DESCRIPTION OF THE TASK
Write out everything from the line containing "The image size is (1132, 637)." down to the last of the rows below, word for word, including both ends. Leave the pictures out.

DATA SHOWN
** Begin **

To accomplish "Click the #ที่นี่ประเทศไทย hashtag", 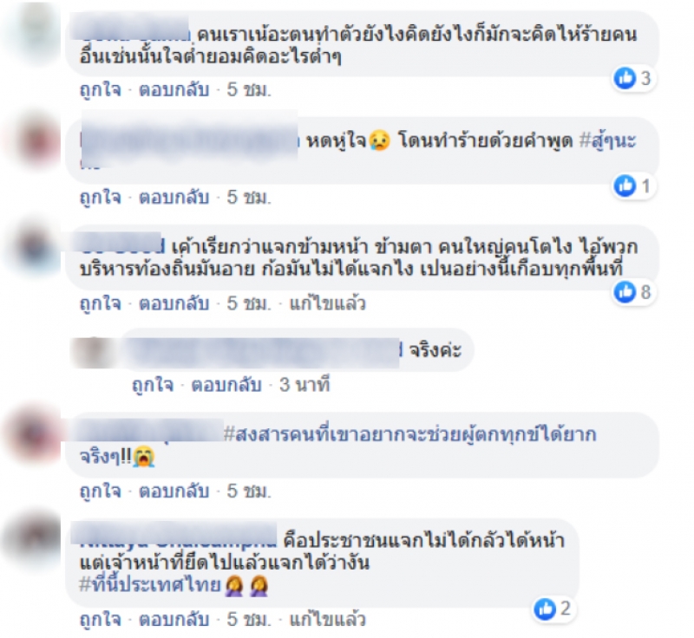I will pos(150,585).
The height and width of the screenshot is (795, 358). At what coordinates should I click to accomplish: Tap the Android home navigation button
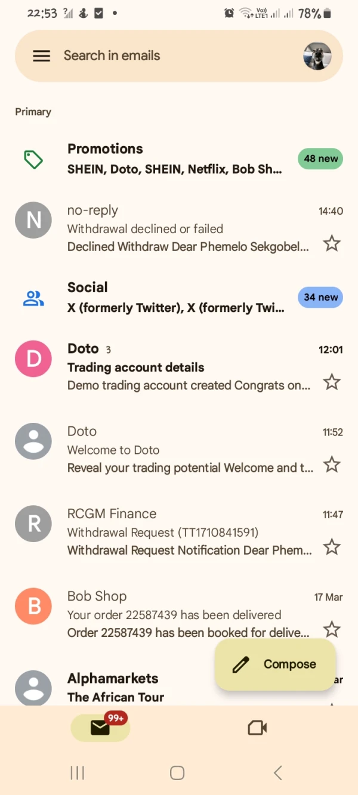click(177, 774)

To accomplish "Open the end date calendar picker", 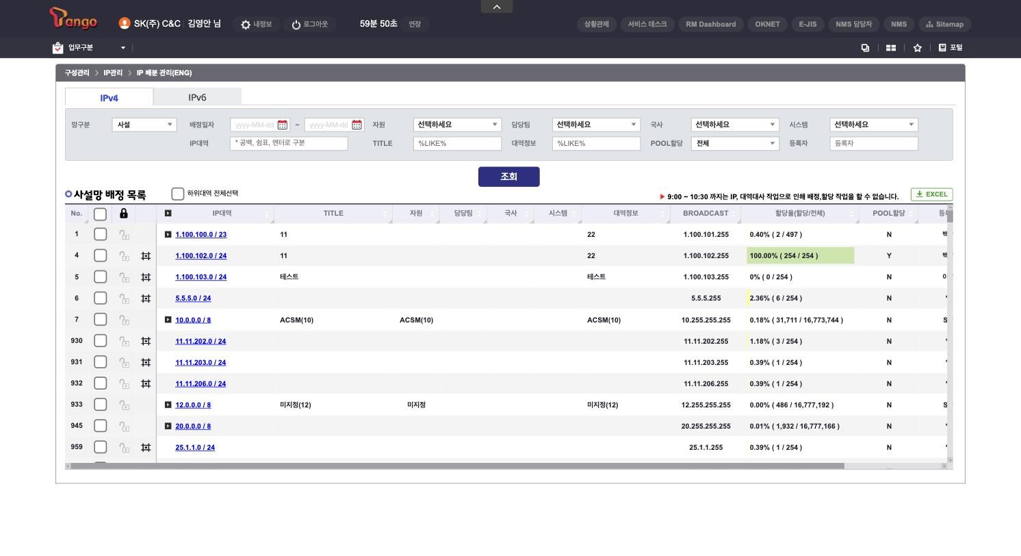I will pyautogui.click(x=357, y=125).
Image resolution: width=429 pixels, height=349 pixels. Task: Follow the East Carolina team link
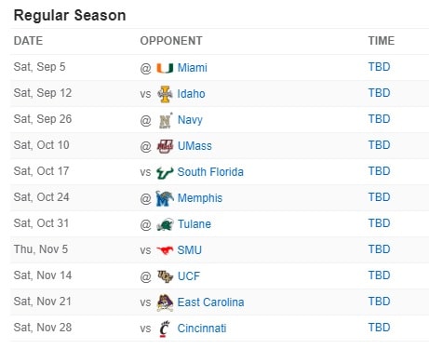[x=210, y=302]
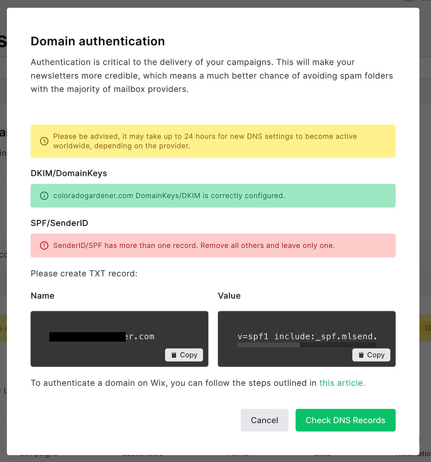
Task: Open the Sites tab
Action: coord(322,456)
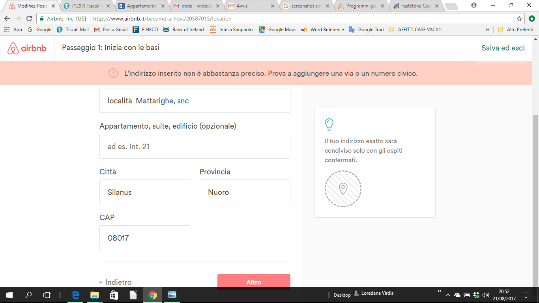
Task: Expand the hidden bookmarks chevron
Action: tap(488, 30)
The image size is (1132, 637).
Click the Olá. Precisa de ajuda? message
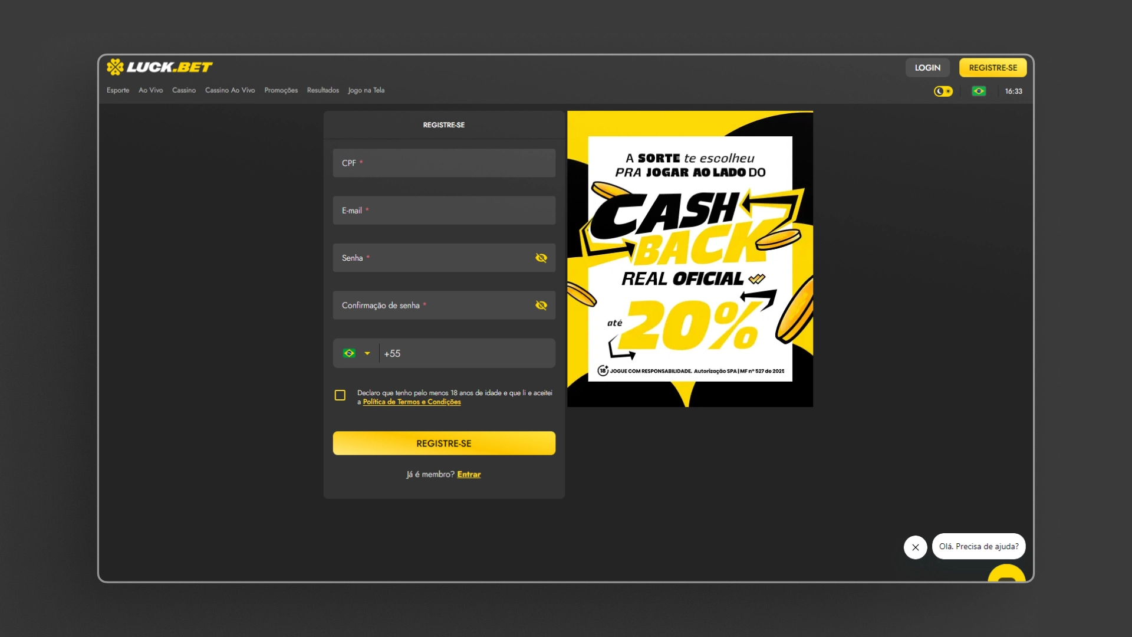tap(979, 547)
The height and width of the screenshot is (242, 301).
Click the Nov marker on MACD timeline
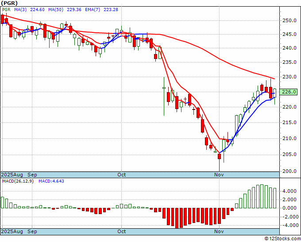tap(219, 231)
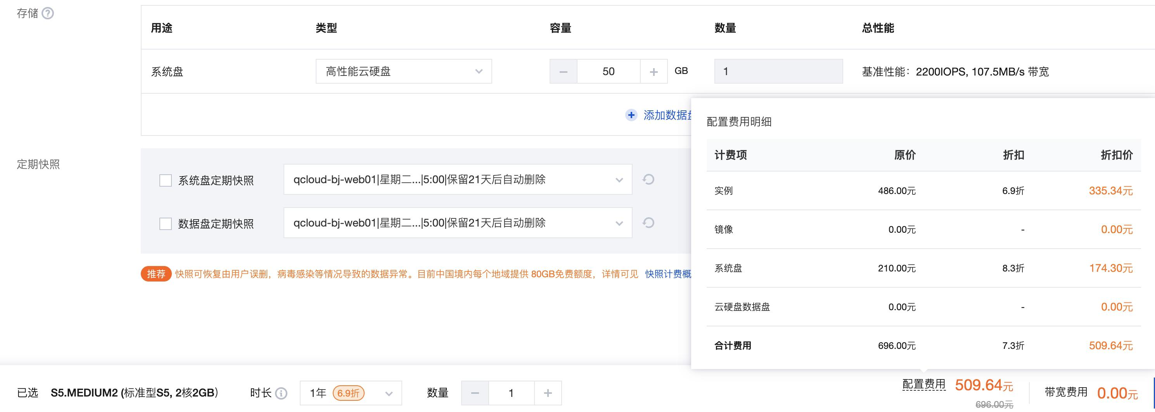Screen dimensions: 1155x412
Task: Enable 系统盘定期快照 checkbox
Action: click(x=165, y=180)
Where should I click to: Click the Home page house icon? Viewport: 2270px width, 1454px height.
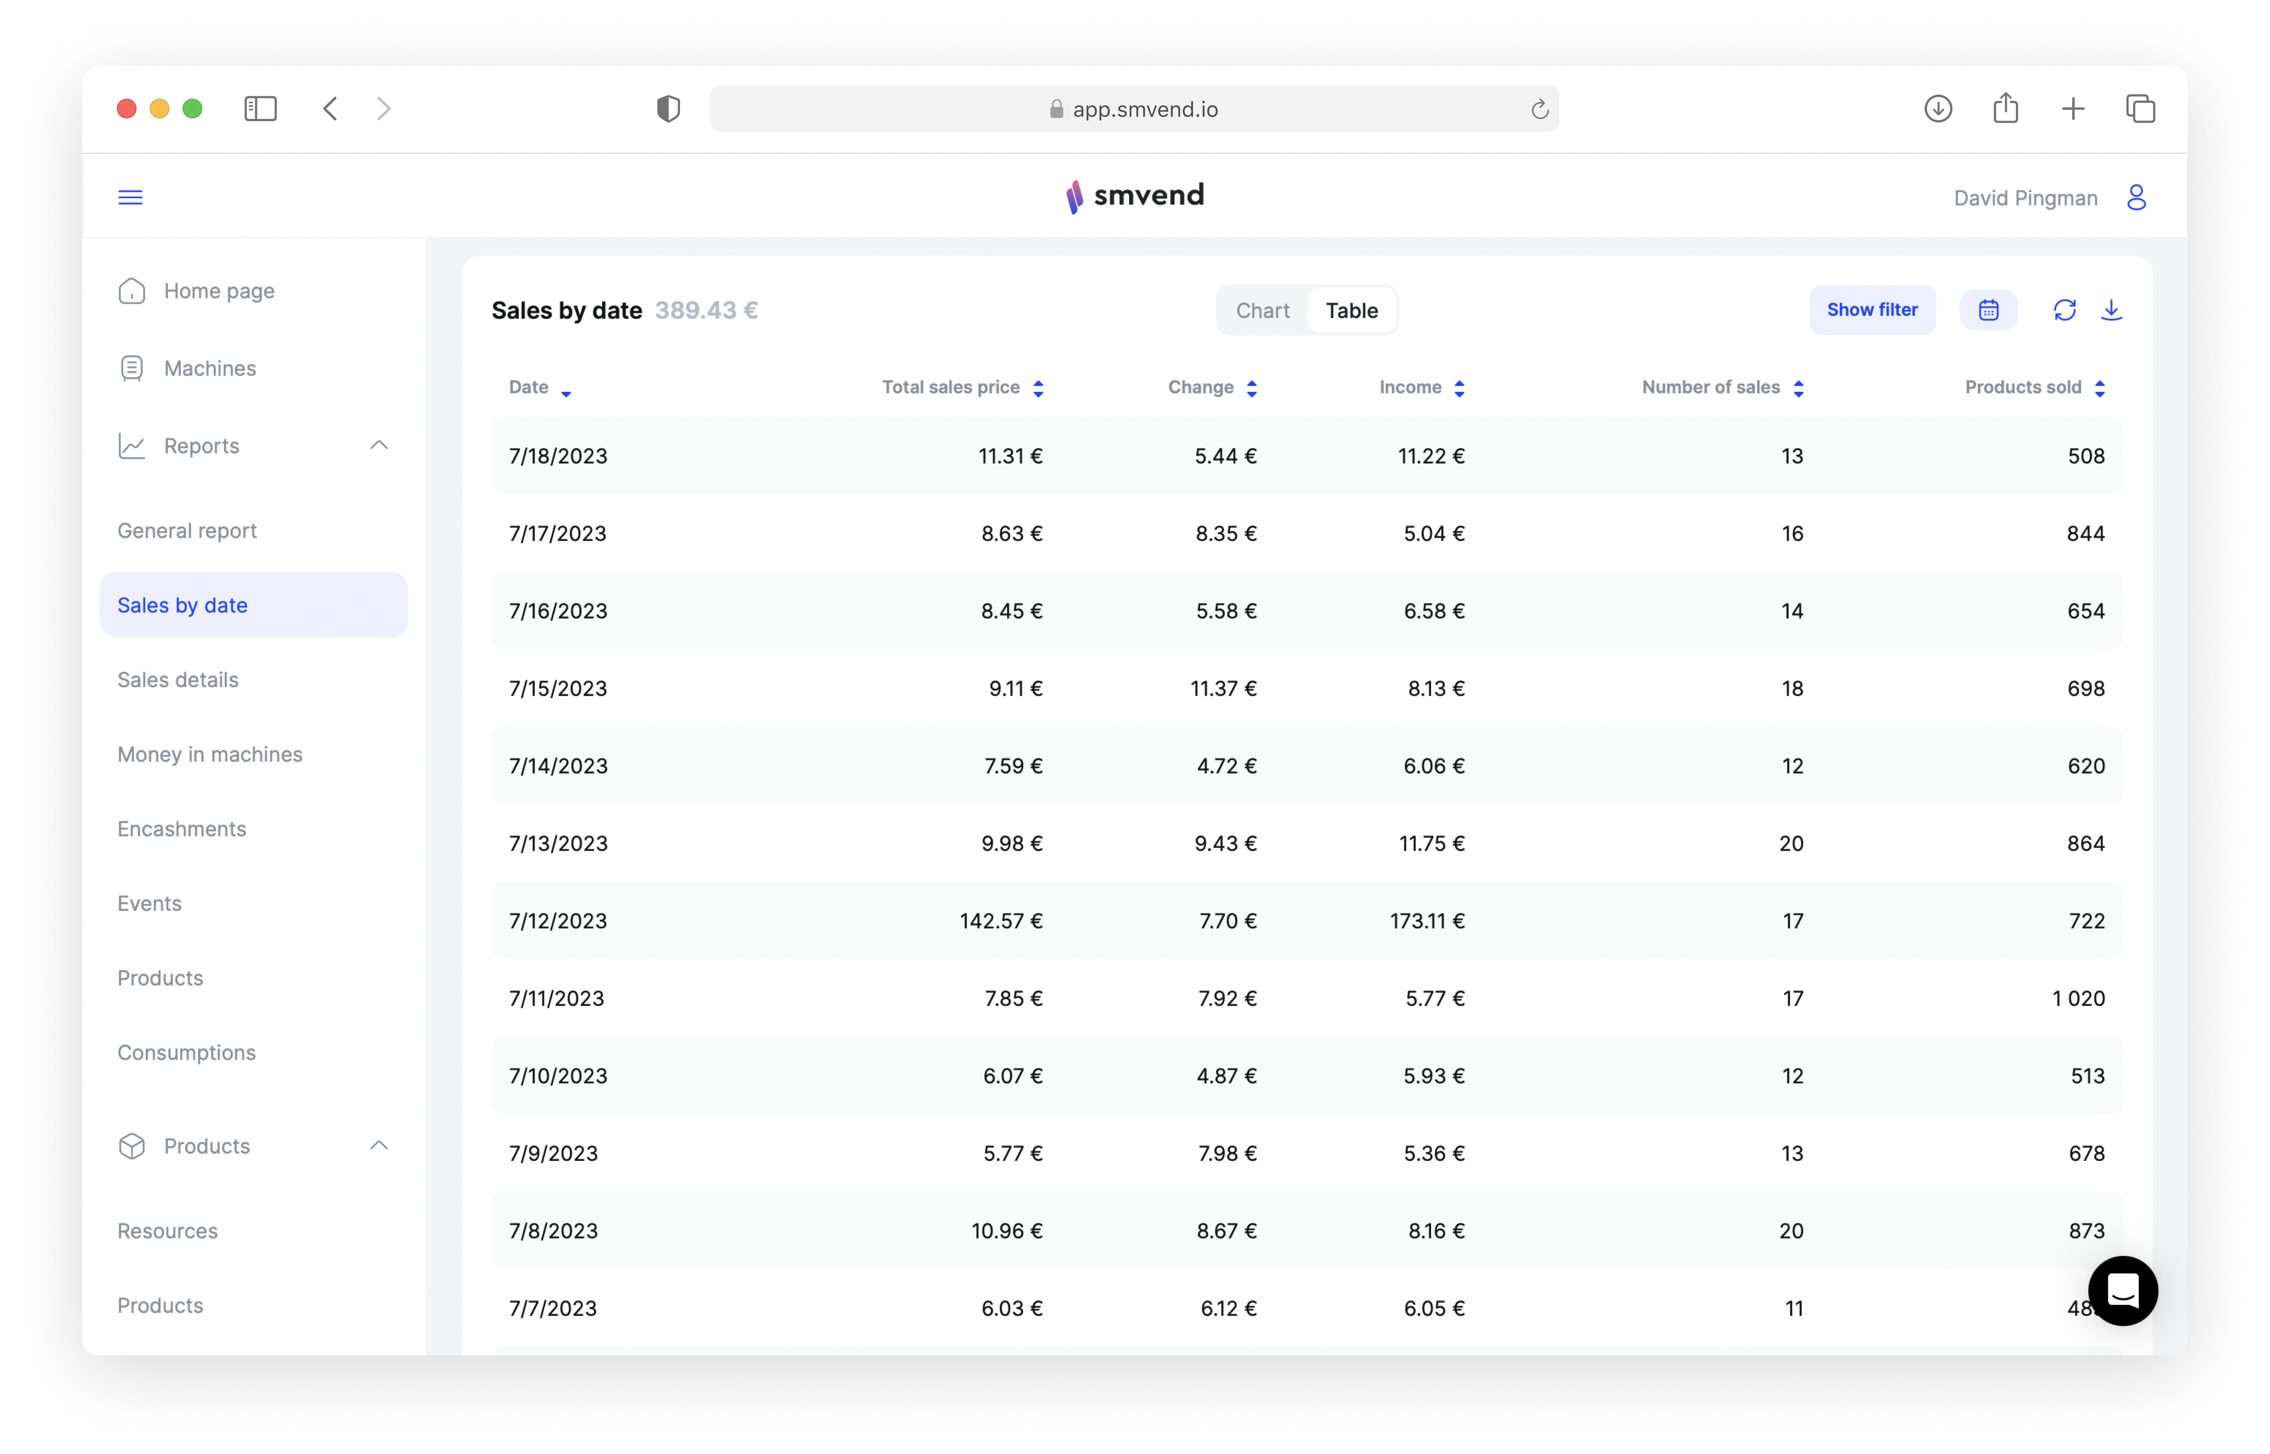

** End **

ANSWER FOR THIS EXERCISE
The image size is (1132, 637).
Click the Olá. Precisa de ajuda? message
tap(979, 547)
The height and width of the screenshot is (242, 301).
Click the Nov marker on MACD timeline
tap(219, 231)
Screen dimensions: 1155x412
Task: Enable 系统盘定期快照 checkbox
Action: click(x=165, y=180)
Where should I click to: Click the Home page house icon? Viewport: 2270px width, 1454px height.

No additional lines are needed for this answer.